Reasoning parser #3859

ShaoZhang0115 · 2025-02-25T18:27:06Z

Motivation

Rewrite #3202

Modifications

add --enable-reasoning and --reasoning-parser options for deepseek r1 series models.
return reasoning_content as in official api, ref: https://api-docs.deepseek.com/zh-cn/guides/reasoning_model, in both streaming and non-streaming chat completions.
Example:

python -m sglang.launch_server --host 0.0.0.0 \
--model-path deepseek-ai/DeepSeek-R1-Distill-Qwen-1.5B \
--tp 1 --enable-reasoning --reasoning-parser deepseek-r1

curl --location --request POST 'http: //localhost:30000/v1/chat/completions' \
--header 'Content-Type: application/json' \
--header 'Authorization: Bearer YOUR_API_KEY' \
--data '{
    "model": "default",
    "messages": [
        {
            "role": "user",
            "content": "Calculate 1 + 3"
        }
    ],
    "stream": false
}'

Get response:

{
    "id": "53de20f7f1244195826e7b52011c37a4",
    "object": "chat.completion",
    "created": 1740507802,
    "model": "default",
    "choices": [
        {
            "index": 0,
            "message": {
                "role": "assistant",
                "content": "\n\n**Solution:**\n\nTo calculate \\(1 + 3\\), follow these easy steps:\n\n1. **Identify the numbers to add:**  \n   You have the number **1** and the number **3**.\n\n2. **Add the numbers together:**  \n   \\[\n   1 + 3 = 4\n   \\]\n\n3. **Final Answer:**  \n   \\[\n   \\boxed{4}\n   \\]",
                "reasoning_content": "To calculate the sum of 1 and 3, I will begin by identifying the two numbers involved in the addition.

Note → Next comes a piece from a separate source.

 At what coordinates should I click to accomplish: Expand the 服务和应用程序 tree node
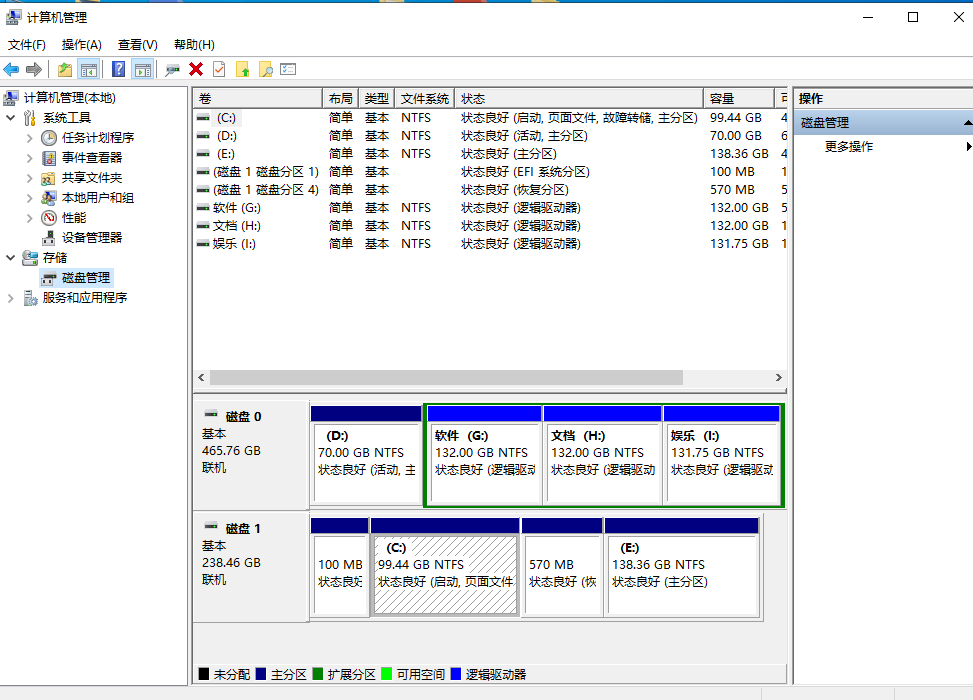pyautogui.click(x=11, y=298)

The first number is 1, and the second number is 3.\n\nNext, I will add these two numbers together. Adding 1 and 3 gives me a total of 4.\n\nTherefore, the result of 1 plus 3 is 4.\n",
                "tool_calls": null
            },
            "logprobs": null,
            "finish_reason": "stop",
            "matched_stop": 151643
        }
    ],
    "usage": {
        "prompt_tokens": 11,
        "total_tokens": 179,
        "completion_tokens": 168,
        "prompt_tokens_details": null
    }
}

Docs with be updated as soon as possible.

Checklist

Format your code according to the Code Formatting with Pre-Commit.
Add unit tests as outlined in the Running Unit Tests.
Update documentation / docstrings / example tutorials as needed, according to Writing Documentation.
Provide throughput / latency benchmark results and accuracy evaluation results as needed, according to Benchmark and Profiling and Accuracy Results.
For reviewers: If you haven't made any contributions to this PR and are only assisting with merging the main branch, please remove yourself as a co-author when merging the PR.
Please feel free to join our Slack channel at https://slack.sglang.ai to discuss your PR.

…ions

shuaills · 2025-02-25T18:59:10Z

python/sglang/srt/reasoning_parser.py

+        self.think_start_token = "<think>"
+        self.think_end_token = "</think>"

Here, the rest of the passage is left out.